Two unrelated events took place within hours of each other last week that anyone with a sense of historical perspective should find a little unsettling, if not perhaps, alarming.

Minnesota lost its AAA credit rating and NASA lost its capability to launch astronauts into outer space.

Are these two events even remotely related to each other? I think maybe so.

On Thursday last week a major credit rating agency downgraded Minnesota's $5.7 billion dollars of outstanding general obligation bonds, citing budgetary gimmicks to close deficits during the last recession and "an increasingly contentious budgeting environment."

And on Friday, NASA launched the last and final flight of the space shuttle program. After nearly 50 years of dominance in human space flight, the United States now has no way to lift astronauts into orbit for the first time since the early 1960s.

The next time an American flies into space it will be as a paying passenger on a Russian rocket. Ticket price? Twenty-six million dollars a ride. So much for the "right stuff" and "failure is not an option."

Henry Kissinger, in a recent debate on the proposition that the 21st century will be dominated by an ascendant China, noted that for 1800 of the last 2000 years China was the world's pre-eminent power.

Memory of the modern experience of China as a destitute country with a prostrate economy is already fading away. China has lifted 300 million people out of poverty in less than a generation, and it is likely just a matter of time before China once again emerges as the world's largest economy, probably sometime in the next couple decades.

Here is the parallel that I think is worth taking note: The 18th century collapse of Imperial China that led to 200 years of humiliation and domination by western colonial powers in the 19th and early 20th century, and ultimately invasion from Japan in the 1930s was largely self inflicted.

For centuries China had been a vigorous and expansive world power. Then the country's leaders grew timid, resisting innovation, fearing change and influence from foreign ideas. Government isolated itself from the populace. Bureaucrats insulated themselves behind ever more elaborate regulations and sclerotic layers of incomprehensibly dense administrative processes.

Science and exploration stagnated. Eager young university students studied laboriously for national exams to gain admission to the most coveted career: a government job. Merchants and commerce was considered the work of a lesser class.

The government spent more and more money on itself and borrowed its way into near bankruptcy. Then it refused to pay its bills or modernize its armed forces. By 1841 all it took was a few British gunboats to seize the port of Hong Kong and impose humiliating territorial treaty demands on a paralyzed and demoralized China.

Actually, I think historical analogies usually make pretty weak arguments, and this one is no different. But I think it is worth noting that the bickering factions of Minnesota politics dismissively corrupted the state's highest AAA credit rating just to score ideologically pure bragging rights with their hardliners.

▶ [GOALS]:
(a) Reproduce the passage of the commentary starting with "Henry Kissinger, in" and going on through "world's pre-eminent power.".
(b) List every century that the commentary refers to by its number.
Nothing in the listing is needed.

(Rows of pointing data)
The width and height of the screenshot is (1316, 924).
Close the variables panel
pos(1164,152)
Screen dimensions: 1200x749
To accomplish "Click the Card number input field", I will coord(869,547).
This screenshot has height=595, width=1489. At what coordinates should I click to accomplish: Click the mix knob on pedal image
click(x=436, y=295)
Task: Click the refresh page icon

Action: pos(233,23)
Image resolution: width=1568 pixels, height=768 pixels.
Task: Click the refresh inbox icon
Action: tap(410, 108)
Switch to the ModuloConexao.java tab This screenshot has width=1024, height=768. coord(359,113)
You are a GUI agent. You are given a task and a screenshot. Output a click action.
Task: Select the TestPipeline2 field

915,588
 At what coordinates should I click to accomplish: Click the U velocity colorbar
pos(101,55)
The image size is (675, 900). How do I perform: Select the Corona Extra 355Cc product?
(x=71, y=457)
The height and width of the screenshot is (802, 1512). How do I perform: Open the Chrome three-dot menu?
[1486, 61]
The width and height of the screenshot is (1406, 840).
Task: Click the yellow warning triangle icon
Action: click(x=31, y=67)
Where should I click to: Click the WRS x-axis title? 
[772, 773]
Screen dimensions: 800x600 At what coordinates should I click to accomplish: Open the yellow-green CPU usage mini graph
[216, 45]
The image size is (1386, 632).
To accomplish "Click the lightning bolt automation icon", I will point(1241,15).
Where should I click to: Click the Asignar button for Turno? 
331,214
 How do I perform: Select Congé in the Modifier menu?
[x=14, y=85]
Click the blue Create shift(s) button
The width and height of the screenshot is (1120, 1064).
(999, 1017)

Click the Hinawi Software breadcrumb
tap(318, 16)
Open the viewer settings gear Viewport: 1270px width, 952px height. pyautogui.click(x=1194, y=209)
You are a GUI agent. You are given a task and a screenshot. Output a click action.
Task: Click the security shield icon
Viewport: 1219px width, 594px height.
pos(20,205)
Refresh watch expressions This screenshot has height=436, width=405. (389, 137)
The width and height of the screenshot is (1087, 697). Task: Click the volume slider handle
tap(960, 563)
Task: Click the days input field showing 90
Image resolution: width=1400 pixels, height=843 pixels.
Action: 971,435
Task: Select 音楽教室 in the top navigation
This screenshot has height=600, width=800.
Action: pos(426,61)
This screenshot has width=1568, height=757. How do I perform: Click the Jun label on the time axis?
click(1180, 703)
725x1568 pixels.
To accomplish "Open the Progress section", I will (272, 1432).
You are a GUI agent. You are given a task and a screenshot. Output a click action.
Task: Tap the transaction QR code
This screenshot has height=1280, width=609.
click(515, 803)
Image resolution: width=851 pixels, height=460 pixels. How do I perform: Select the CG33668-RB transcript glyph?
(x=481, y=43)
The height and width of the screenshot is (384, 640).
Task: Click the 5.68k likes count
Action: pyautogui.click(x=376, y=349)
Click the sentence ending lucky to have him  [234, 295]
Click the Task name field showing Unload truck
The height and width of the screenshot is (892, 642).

▶ [SOLUTIONS BY TASK]:
(a)
Henry Kissinger, in a recent debate on the proposition that the 21st century will be dominated by an ascendant China, noted that for 1800 of the last 2000 years China was the world's pre-eminent power.

(b)
21st century
18th century
19th century
20th century